Jedenfalls vermeintlich.

Nach fast 5 Jahren Beschäftigung mit dem Thema, komme ich immer mehr zum Schluß, daß der Begriff nicht mehr rettbar ist. Genauso wie einige Jahre zuvor der Begriff Multimedia sich zu einem Sammelsurium an allen möglichen und unmöglichen entwickelte, was sich jedoch hinter einen vermeintlich hippen und gut verkäuflichen Begriff verstecken konnte, so ähnlich, aber leider vollkommen invers entwickelte sich der Gebrauch des Begriffes Barrierefreiheit.
Je häufiger er verwendet wird, um so weniger steckt da wirklich drin. Der Begriff wird als leere PR-Hülse verwendet um etwaige Kunden aus dem öffentlichen Dienst zu ködern; aber statt einer Unmenge von Features, kriegt der Kunde lediglich eine höhere Rechnung für eine vermeintliche barrierefreie Alternativrepräsentation in Text.

Das die falsche Verwendung des Begriffes Barrierefreiheit und die falsche Interpretation darauf was es bedeutet, nicht nur aus niederen Beweggründen erfolgt, sondern auch bei bester Absicht, erlebte ich erst letzte Woche wieder im Rahmen einer Pressemeldung für den Webkongress Erlangen.

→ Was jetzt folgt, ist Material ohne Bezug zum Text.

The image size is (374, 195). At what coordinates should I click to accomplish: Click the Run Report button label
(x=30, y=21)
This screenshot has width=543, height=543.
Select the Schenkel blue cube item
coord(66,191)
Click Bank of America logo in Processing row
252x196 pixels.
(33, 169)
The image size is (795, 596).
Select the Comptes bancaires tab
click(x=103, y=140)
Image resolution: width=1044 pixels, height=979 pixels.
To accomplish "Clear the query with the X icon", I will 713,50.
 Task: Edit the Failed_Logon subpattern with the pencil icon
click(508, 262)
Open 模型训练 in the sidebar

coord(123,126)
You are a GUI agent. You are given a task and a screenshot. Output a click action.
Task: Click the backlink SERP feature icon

Dabei wurde eine von uns vorbereitete Pressemeldung an eine andere Redaktion weitergegeben. Folgender Textabschnitt war das Original:

Barrierefreiheit ist heute neben klarem Design und übersichtlichen Strukturen eines der wichtigsten Qualitätsmerkmale für Internetauftritte. […] Das Primat der Barrierefreiheit führt dabei zu einer zeitsparenden und kostengünstigeren Administration und zu mehr Interaktivität, was wiederum eine größere Aktualität zur Folge hat. […] Was können Anbieter von Webauftritten also tun, um insbesondere im Öffentlichen Dienst die Umsetzung der Barrierefreiheit zu optimieren?
[…]

Aus dem Abschnitt wurde dann dieses gemacht:

Wie können Internetauftritte besser an die Bedürfnisse von Menschen mit Behinderungen angepasst, und so barrierefrei gestaltet werden?
[…]

Man achte darauf, daß im Original nirgends, an keiner einzigen Stelle des gesamten Textes, irgendwo das Wort Behinderungen auftaucht!
Trotzdem wurde dieses Wort eingefügt und alle anderen Aspekte und Teilsätze als unwichtig oder falsch gedeutet und verworfen. Und dies, wie oben gesagt, bei besten Absichten der zuständigen Redakteurin.

Der Schluß ist so frustrierend, wie fatal: Auch nach Jahren der Mühen, nicht nur von mir, sondern auch von anderen Kollegen, von Initiativen und Aktionsbündnissen, steckt trotzdem noch immer in den Köpfen die Vorstellung, daß Barrierefreiheit gleichzusetzen sei mit Behindertenfreundlichkeit.
Dem scheint nicht beikommen zu sein!
Andere Aspekte werden nicht nur nicht gesehen, sie werden auch noch als falsch erachtet.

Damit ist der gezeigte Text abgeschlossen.